New Jersey Gov. Phil Murphy Copyright Dave Kotinsky, Getty Images
New Jersey Gov. Phil Murphy

New Jersey Proposes Uniform Fiduciary Rule for Brokers and Advisors

The proposed regulation would make the Garden State one of the first in the country to enact a uniform fiduciary standard for financial advisors.

Broker/dealers and their reps doing business in New Jersey should be required to operate under a higher standard that currently applies to investment advisors, according to a new proposed rule released yesterday by the state's Bureau of Securities. The rule would require all financial advisors registered in the state to act as fiduciaries, making New Jersey one of the first states to propose a uniform fiduciary standard for all financial services professionals.

Gov. Phil Murphy touted the proposed rule, which he called “some of the strongest investor protections in the nation.”

“At a time when the federal government is undermining the consumer protections implemented in the wake of the 2008 economic crash, we are committed to ensuring our residents and families are protected from predatory financial practices,” he said.

The rule would apply to recommendations on investments; opening or transferring assets into any kind of account; and the purchase, sale or exchange of any security. A broker or advisor has to make “reasonable inquiry” in the best interest of their client, and any recommendations offered cannot be made with regard to a financial interest of the broker, advisor or any other third party.

While Securities and Exchange Commission–registered investment advisors already adhere to a fiduciary standard, brokers currently must provide advice that is “suitable” for clients. Additionally, many b/d advisors also operate as investment advisors and often will “switch hats” when dealing with the same client, obfuscating what standard the advisor must adhere to during an interaction, according to the Bureau of Securities. Under the new standard, brokers would have to adhere to a fiduciary duty for all their interactions with a client, whether they are operating as a broker or investment advisor.

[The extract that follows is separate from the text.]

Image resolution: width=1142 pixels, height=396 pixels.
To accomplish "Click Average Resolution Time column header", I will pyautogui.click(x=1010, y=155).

“The rule we’re proposing codifies a standard that most investors believe they are already receiving from their financial professionals,” New Jersey Bureau of Securities Chief Christopher Gerold said.

The SEC has said it intends to release a final rule on its Regulation Best Interest this fall, though last month SEC Chairman Jay Clayton refused to offer a detailed time line. This regulation is expected to require more robust disclosure procedures to ensure that brokers are acting in the “best interest” of a client, though critics contend this would fall short of the fiduciary duty demanded of investment advisors; New Jersey’s rule stressed that disclosing conflicts alone would not suffice in protecting investors.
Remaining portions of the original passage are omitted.